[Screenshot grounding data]
====
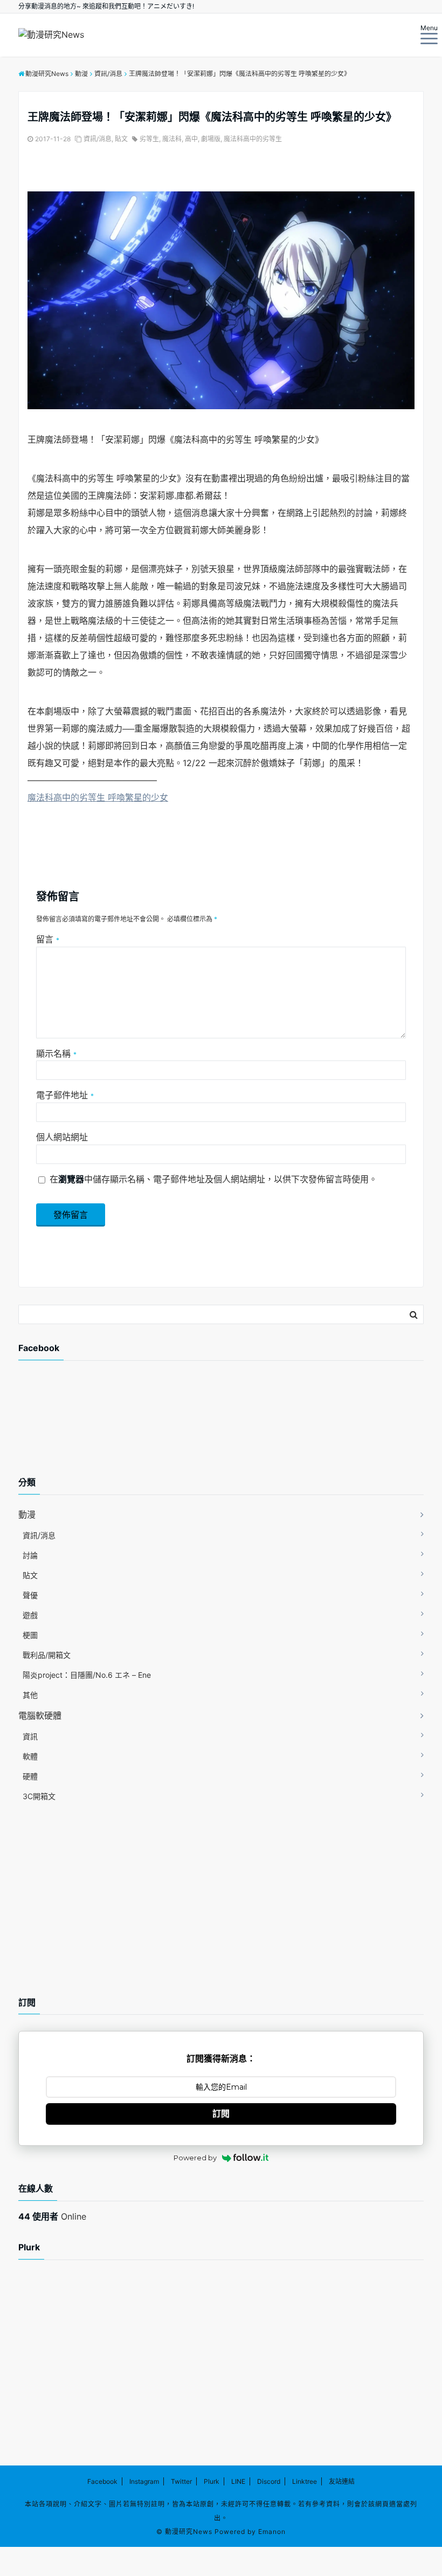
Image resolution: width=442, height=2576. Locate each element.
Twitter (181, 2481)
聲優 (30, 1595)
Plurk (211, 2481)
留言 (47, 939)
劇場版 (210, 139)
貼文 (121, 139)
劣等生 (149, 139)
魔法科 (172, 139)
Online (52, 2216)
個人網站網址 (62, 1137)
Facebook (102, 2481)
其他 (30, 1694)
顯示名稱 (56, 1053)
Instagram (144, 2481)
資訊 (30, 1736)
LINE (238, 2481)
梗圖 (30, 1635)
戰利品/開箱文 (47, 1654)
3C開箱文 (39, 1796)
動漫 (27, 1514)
====
# Problem to solve:
The answer should be exactly the lines from the one that contains "貼文 (121, 139)" through the end of the entries, both ends included, and nothing besides.

# The answer:
貼文 (121, 139)
劣等生 (149, 139)
魔法科 (172, 139)
Online (52, 2216)
個人網站網址 (62, 1137)
Facebook (102, 2481)
其他 (30, 1694)
顯示名稱 (56, 1053)
Instagram (144, 2481)
資訊 (30, 1736)
LINE (238, 2481)
梗圖 (30, 1635)
戰利品/開箱文 (47, 1654)
3C開箱文 (39, 1796)
動漫 (27, 1514)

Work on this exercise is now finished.